| Konu: | Rize ve Artvin illerinde meydana gelen sel felaketlerinde hayatını kaybeden vatandaşlara, Ermenistan'ın Azerbaycan'a yönelik saldırısında hayatını kaybeden Azeri askerlere ve sivillere Allah'tan rahmet dilediğine, Azerbaycan'ın yanında olunduğuna, 15 Temmuz Demokrasi ve Millî Birlik Günü vesilesiyle şehitleri rahmetle andığına, darbeye karşı canını siper eden Türk milletine, millete öncülük eden Cumhurbaşkanı Recep Tayyip Erdoğan'a, Gazi Meclise, Türk Silahlı Kuvvetleri mensuplarına ve polis teşkilatına şükranlarını sunduğuna, Kocaeli Milletvekili Lütfü Türkkan'ın ve İstanbul Milletvekili Engin Altay'ın yaptığı açıklamalarındaki bazı ifadelerine ilişkin açıklaması |
| Yasama Yılı: | 3 |
| Birleşim: | 113 |
| Tarih: | 14.07.2020 |
MEHMET MUŞ (İstanbul) - Sayın Başkan, değerli milletvekilleri; Rize ve Artvin illerinde meydana gelen sel felaketinde hayatını kaybeden vatandaşlarımıza Allah'tan rahmet diliyorum, yaralılarımıza acil şifalar diliyorum. Rize ve Artvin'e geçmiş olsun dileklerimizi iletiyorum.
Yine, Ermenistan tarafından Azerbaycan'a yapılan hain saldırıda hayatını kaybeden Azeri kardeşlerimize de Allah'tan rahmet diliyorum. Burada, Azerbaycan'ın yanında durduğumuzu da ifade etmek isterim.

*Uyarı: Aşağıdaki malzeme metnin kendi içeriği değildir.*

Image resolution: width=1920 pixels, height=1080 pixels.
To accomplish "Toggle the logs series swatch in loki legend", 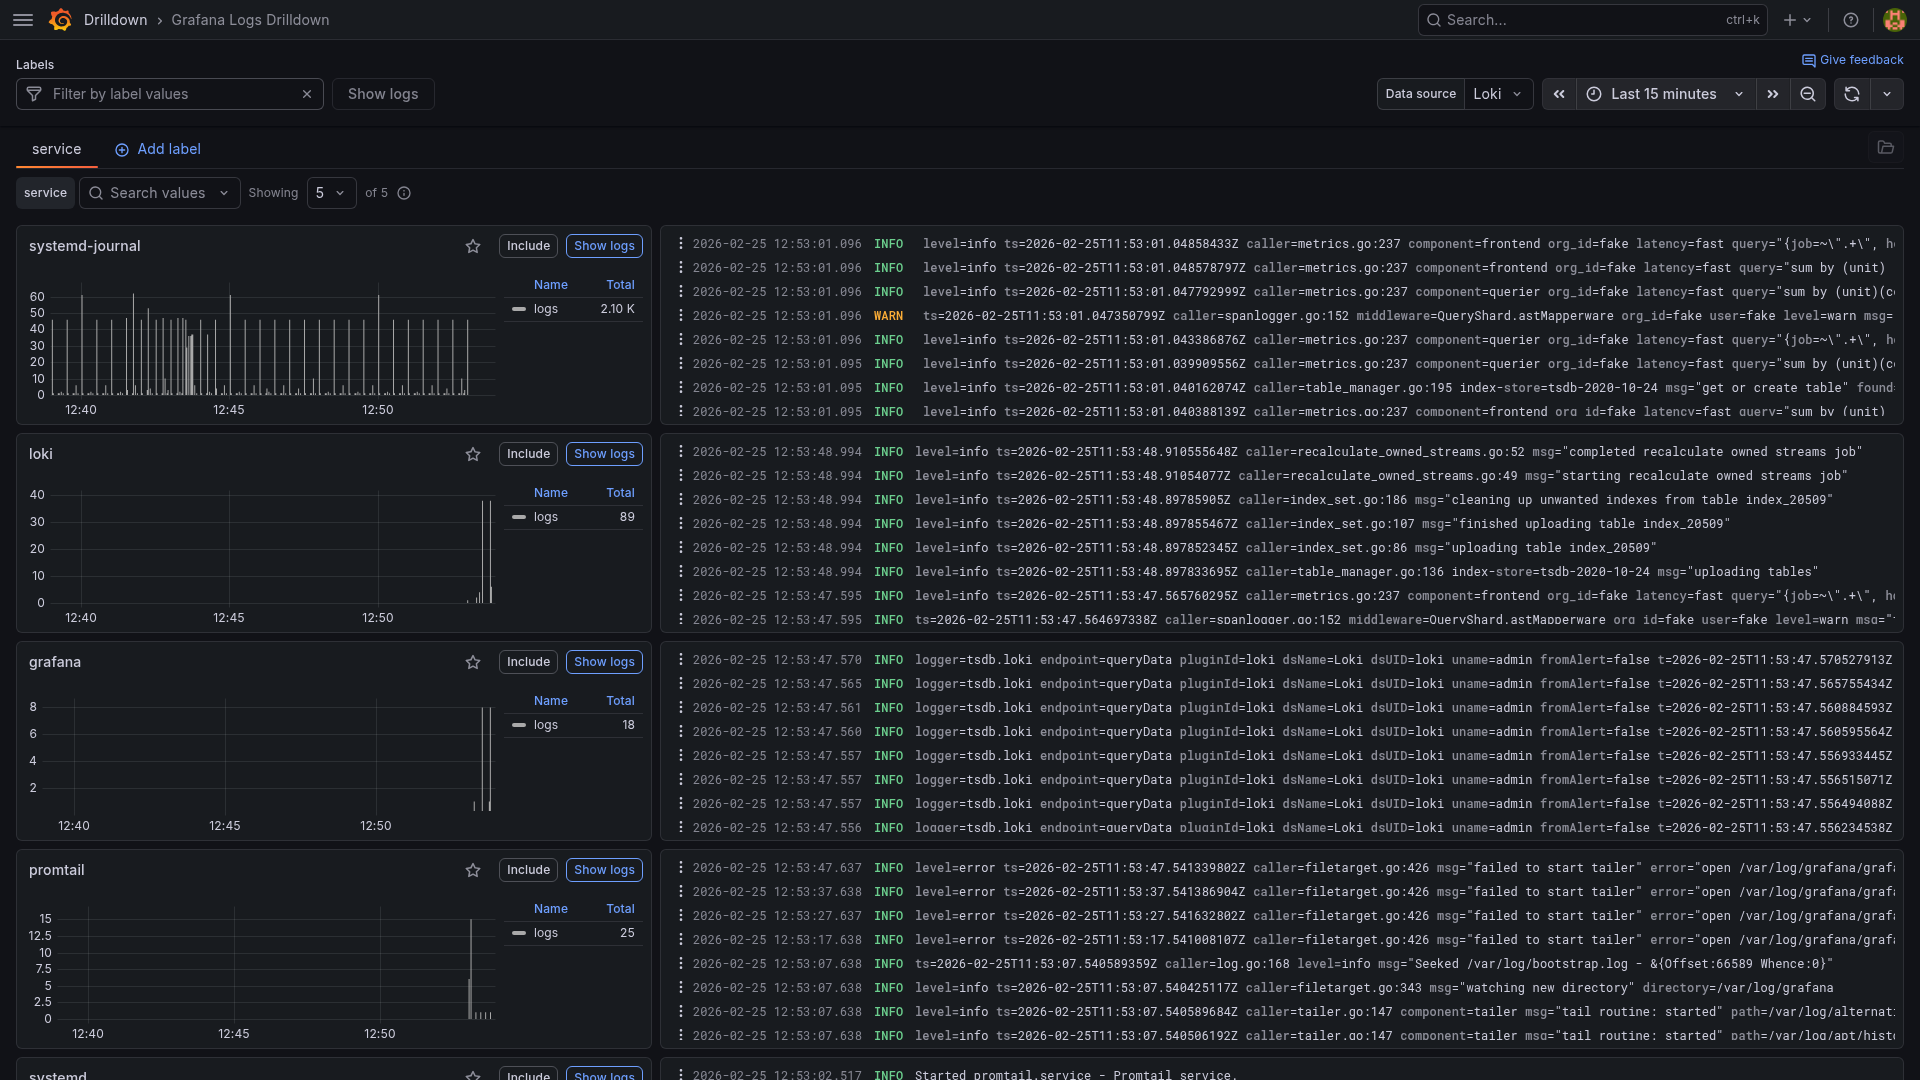I will pos(519,517).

Sayın Başkan, 15 Temmuz hain darbe teşebbüsünün 4'üncü yıl dönümündeyiz. Evvela, kahraman şehitlerimizi rahmetle anıyor, gazilerimize minnet ve şükranlarımızı sunuyoruz.
Çok net bir şekilde ifade etmeliyiz ki 15 Temmuz darbe girişimi, 17 Aralık darbe sürecinden bu yana devleti ele geçirmeye çalışan FETÖ terör örgütünün ve onunla iş birliği yapanların giriştiği hain bir darbe teşebbüsüydü. Milletimiz bu darbe teşebbüsüne karşı canını siper ederek, âdeta bir destan yazarak darbe girişimini akamete uğratmıştır.

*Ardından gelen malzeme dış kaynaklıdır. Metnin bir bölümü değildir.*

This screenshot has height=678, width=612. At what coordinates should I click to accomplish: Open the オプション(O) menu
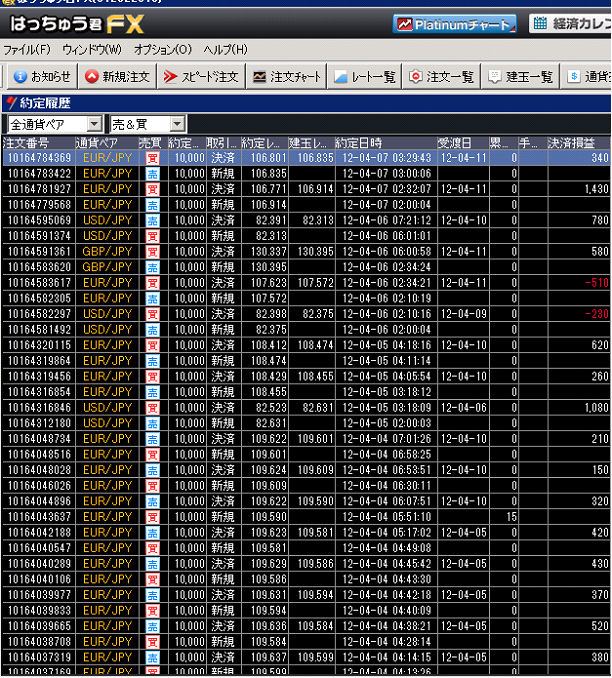(162, 49)
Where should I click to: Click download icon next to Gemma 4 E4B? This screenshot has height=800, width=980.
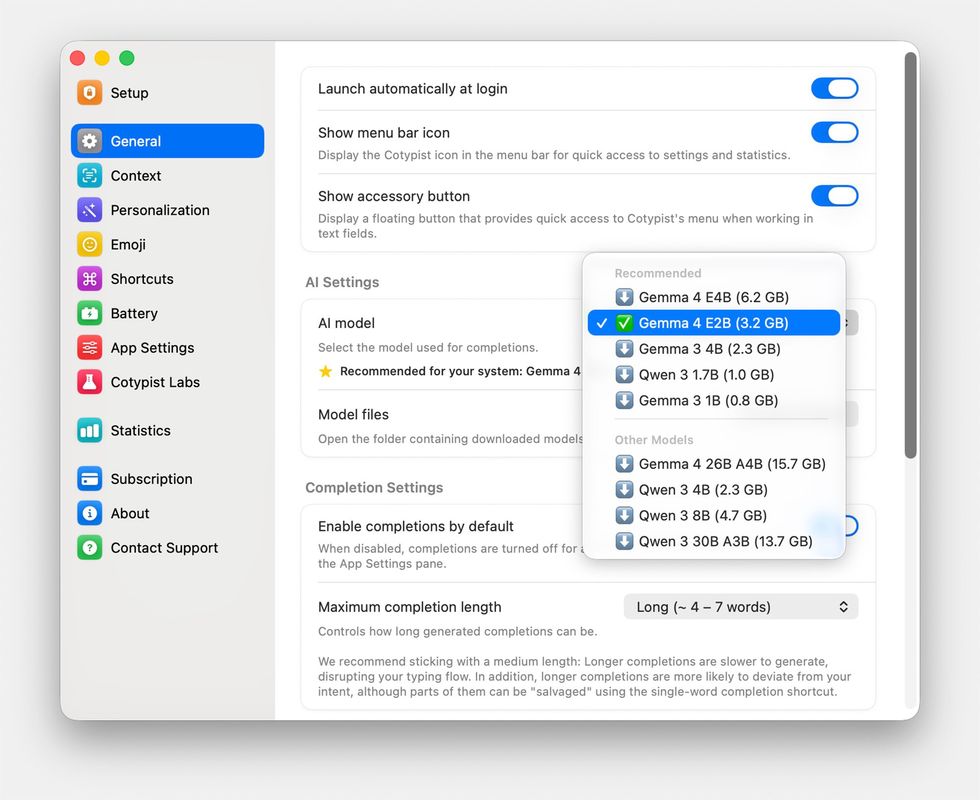[624, 297]
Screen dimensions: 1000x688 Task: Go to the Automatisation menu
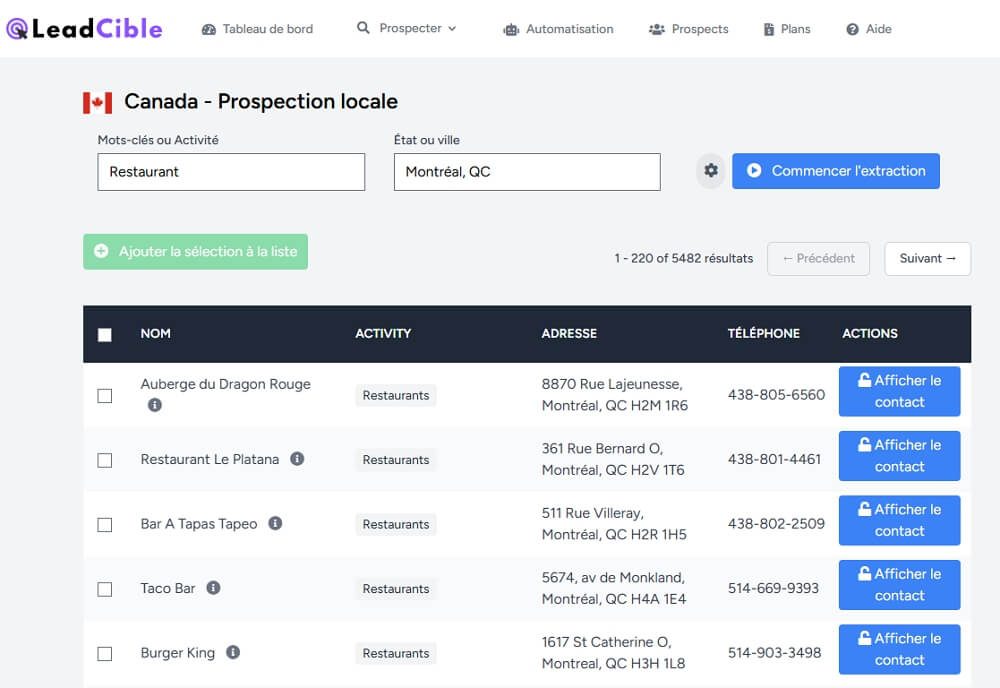[558, 29]
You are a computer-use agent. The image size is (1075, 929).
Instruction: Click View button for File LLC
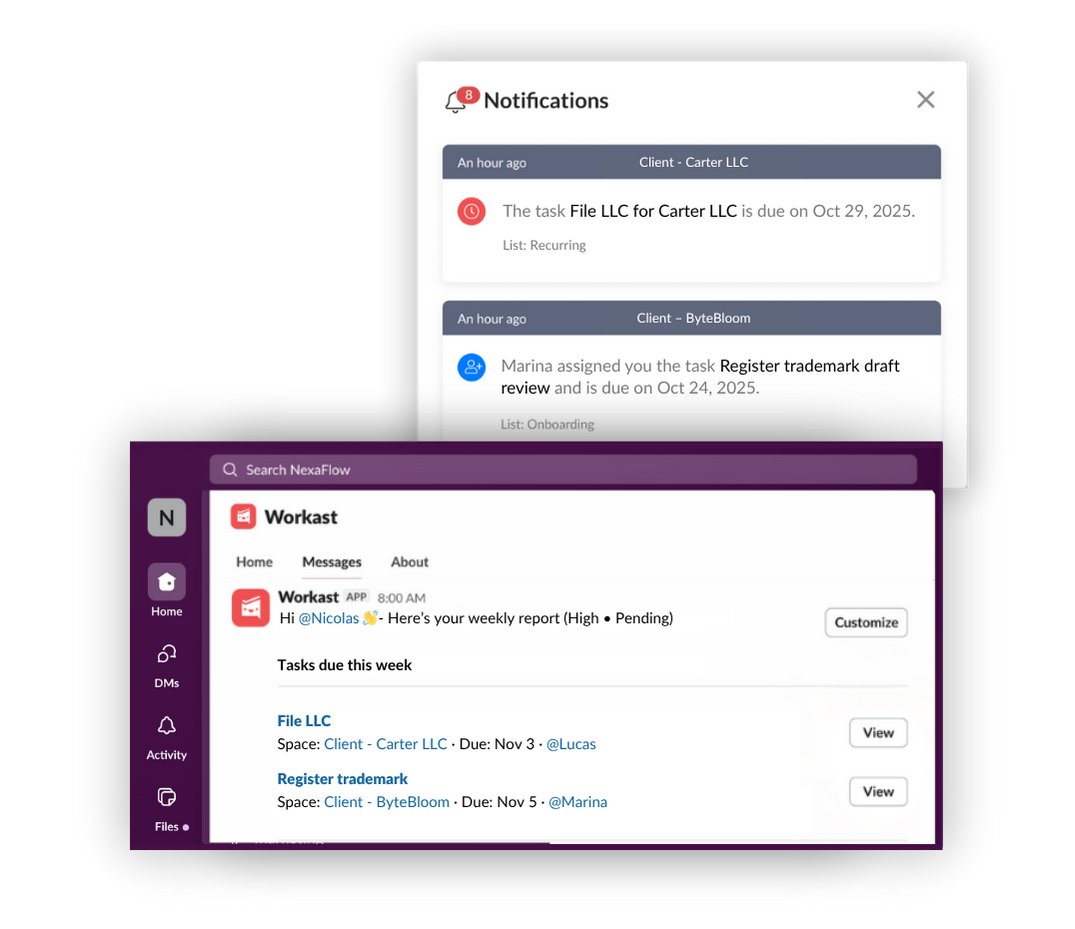[x=878, y=733]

(Mikrofon otomatik cihaz tarafından kapatıldı)
BAŞKAN - Buyurun.
MEHMET MUŞ (İstanbul) - Bu aziz millet, çıplak elleriyle darbeyi engellemiştir. Türk milleti, 15 Temmuzda, darbeler dönemini bir daha açılmamak üzere kapatmıştır. Darbe gecesi millî iradenin tecelligâhı olan Meclisimiz de milletimize yakışır bir duruş sergileyerek darbecilerin planlarının altüst edilmesinde önemli bir rol oynamıştır. Meclisimiz o gece 2'nci kez "gazi" unvanını hak etmiştir. O gece darbeye karşı topyekûn verilen destansı mücadeleyi yok sayıp "kontrollü darbe", "Darbe tiyatroydu." diyen zihniyeti de kınadığımızı, esefle karşıladığımızı özellikle belirtmek istiyorum. Bu söylemler, canını vatanı için siper eden şehitlerimize ve gazilerimize karşı büyük bir saygısızlıktır. Bu gibi söylemlerin FETÖ'yü aklama ve FETÖ'nün sinsi amaçlarına hizmet etme amacıyla ifade edildiği apaçık ortadadır. Aklı, vicdanı, insafı olan herkes bilmektedir ki 15 Temmuz, millî iradeyi ortadan kaldırmak amacıyla yapılmış hain bir darbe girişimidir. Bu darbe girişimi "ama"sız, "fakat"sız kınanmalıdır.
Biz bütün bu sinsi söylemlere karşı 15 Temmuzu unutmadık, unutmayacağız. Kim ne derse desin, bu hain darbecilerden hukuk önünde hesap sormaya devam edeceğiz. Bu kararlı mücadelemiz neticesinde, bundan sonra hiç kimse Türk milletine silah doğrultmaya cesaret edemeyecektir.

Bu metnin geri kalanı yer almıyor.